Stored data
[Start of section]
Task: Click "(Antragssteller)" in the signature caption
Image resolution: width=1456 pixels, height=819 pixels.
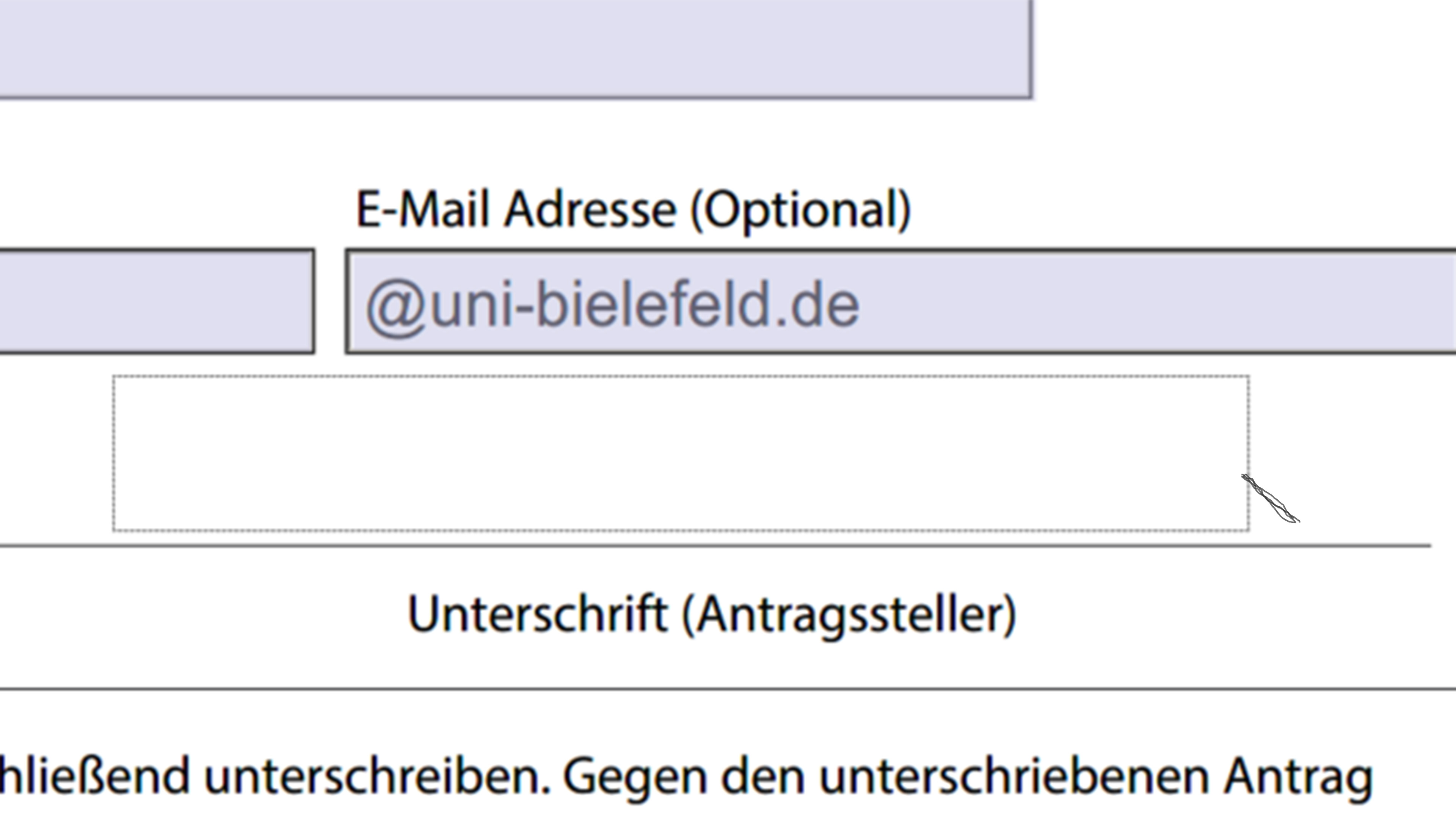Action: pos(849,614)
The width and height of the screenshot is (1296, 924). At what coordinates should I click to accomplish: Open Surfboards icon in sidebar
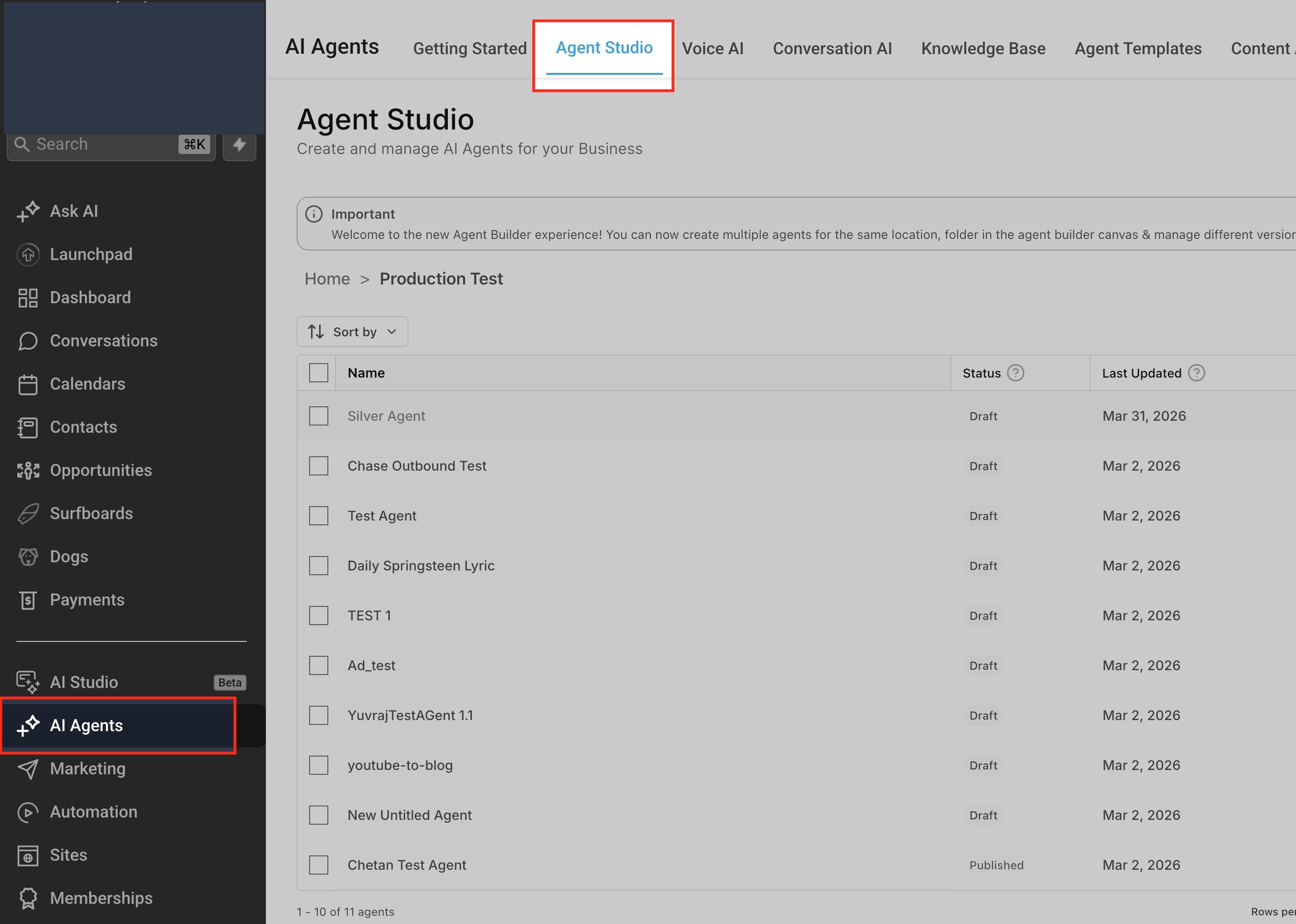click(x=28, y=514)
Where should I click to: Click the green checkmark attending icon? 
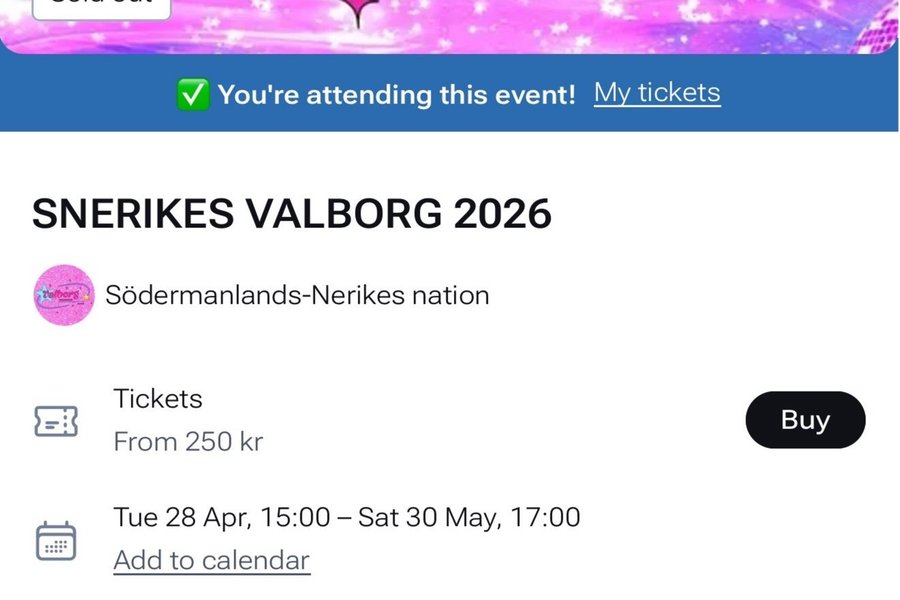click(x=192, y=95)
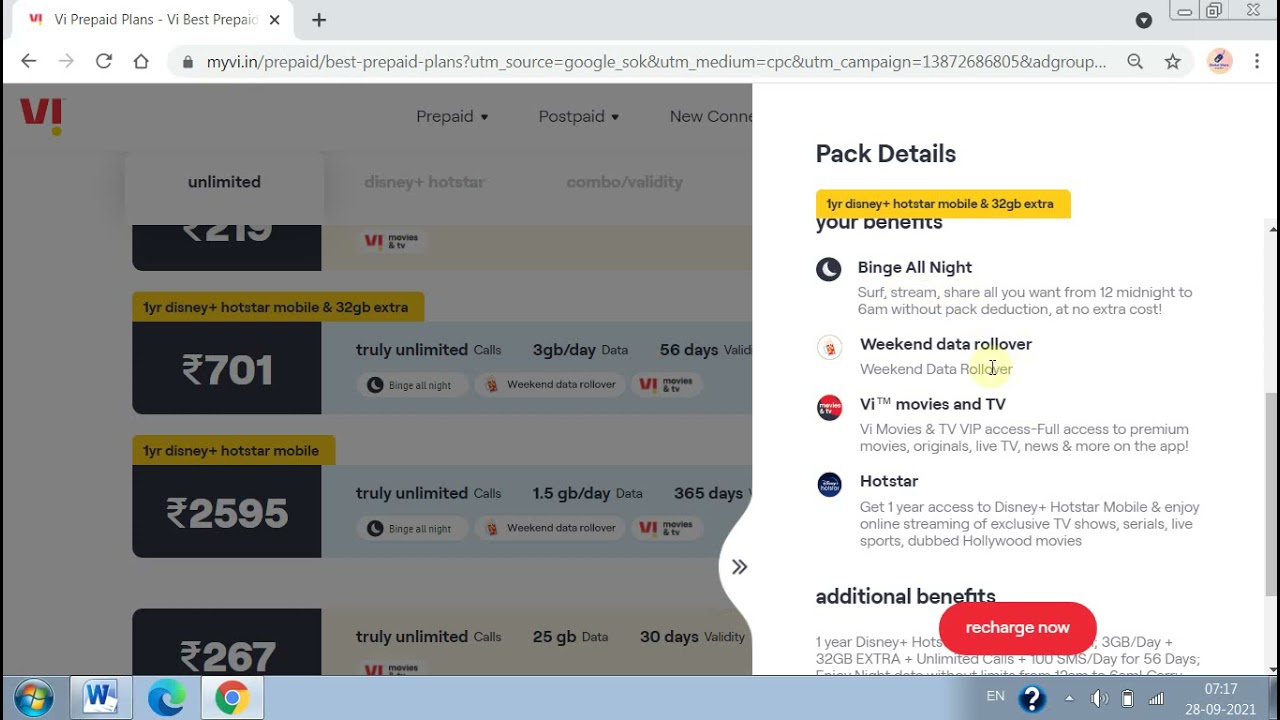Viewport: 1280px width, 720px height.
Task: Collapse pack details with double-chevron arrow
Action: tap(739, 567)
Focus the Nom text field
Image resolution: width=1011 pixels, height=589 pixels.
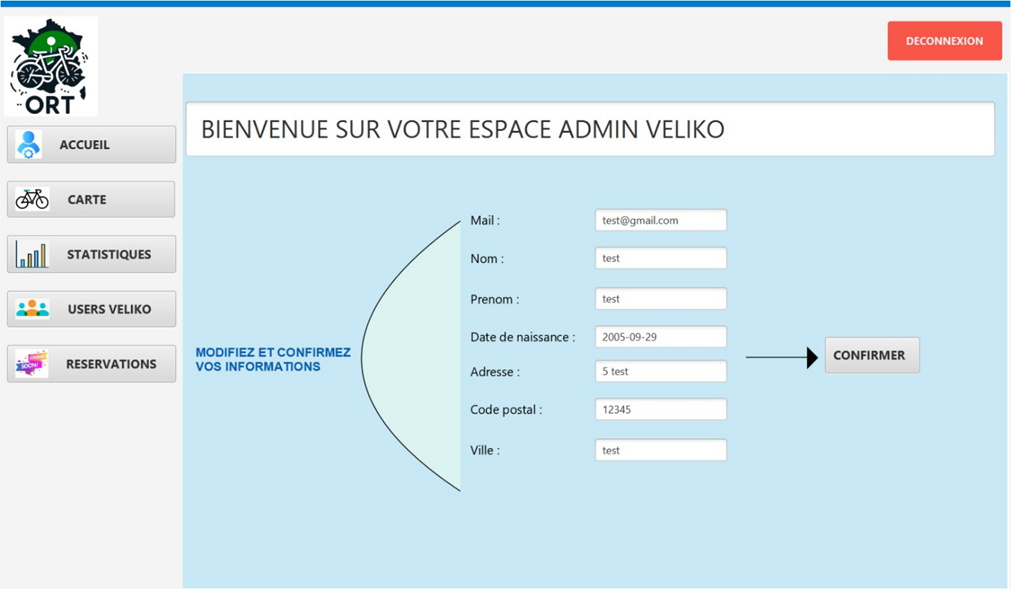[x=660, y=258]
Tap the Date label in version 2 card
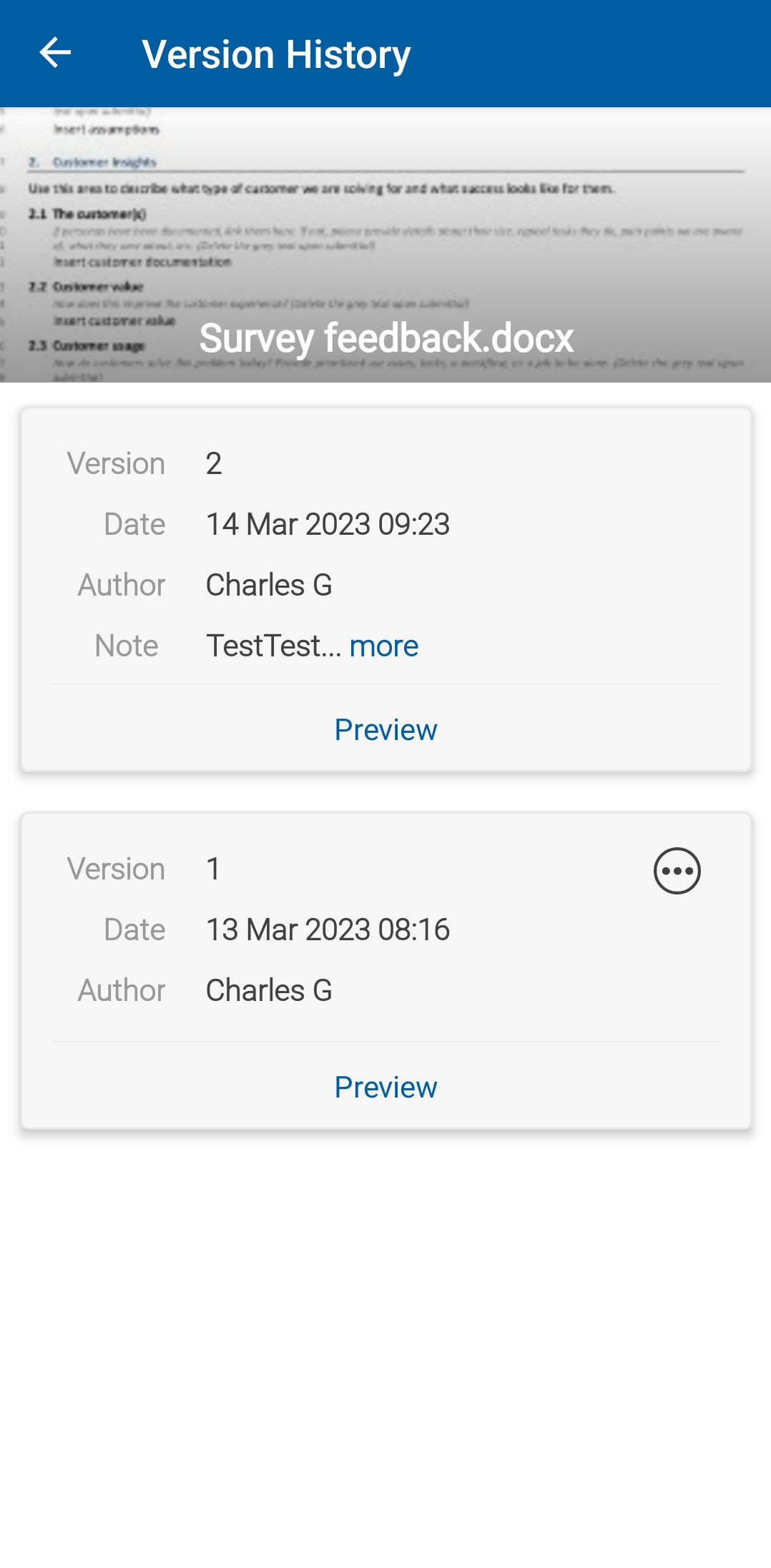771x1568 pixels. pos(134,525)
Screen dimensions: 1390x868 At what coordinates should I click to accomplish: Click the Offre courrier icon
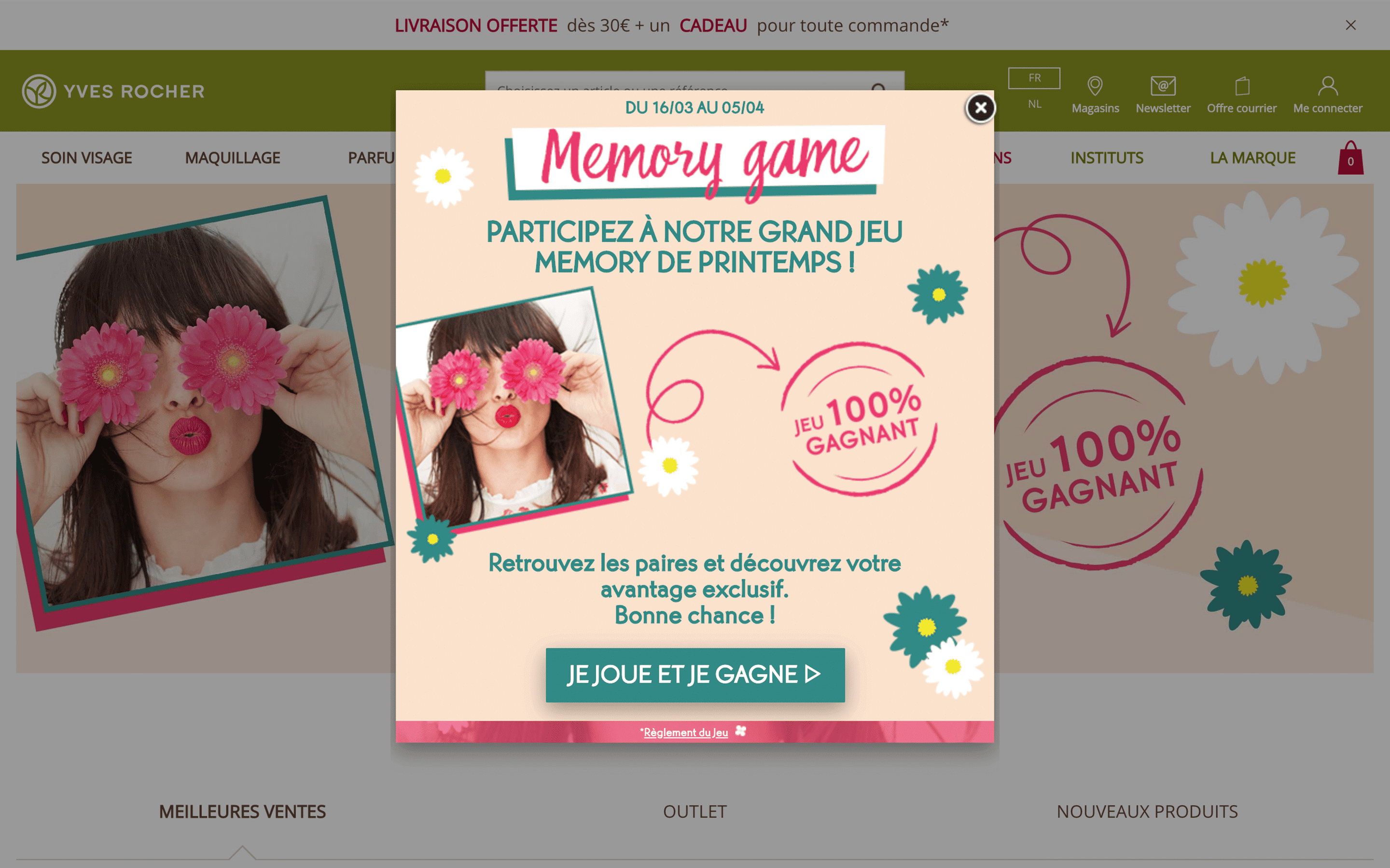click(x=1242, y=86)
[End of section]
**Exercise instructions**
Line by line, restate the data above exactly as it stands, minus the pictures.

**Exercise result**
Task: Click "(Antragssteller)" in the signature caption
Image resolution: width=1456 pixels, height=819 pixels.
Action: pos(849,614)
The width and height of the screenshot is (1296, 924). At what coordinates should I click to accomplish: Open Surfboards icon in sidebar
click(x=28, y=514)
Where should I click to: Click the green checkmark attending icon? 
click(x=192, y=95)
Viewport: 1280px width, 720px height.
Task: Collapse pack details with double-chevron arrow
Action: tap(739, 567)
Focus the Nom text field
Image resolution: width=1011 pixels, height=589 pixels.
[x=660, y=258]
Tap the Date label in version 2 card
771x1568 pixels. pos(134,525)
Screen dimensions: 1390x868 At what coordinates should I click to accomplish: Click the Offre courrier icon
click(x=1242, y=86)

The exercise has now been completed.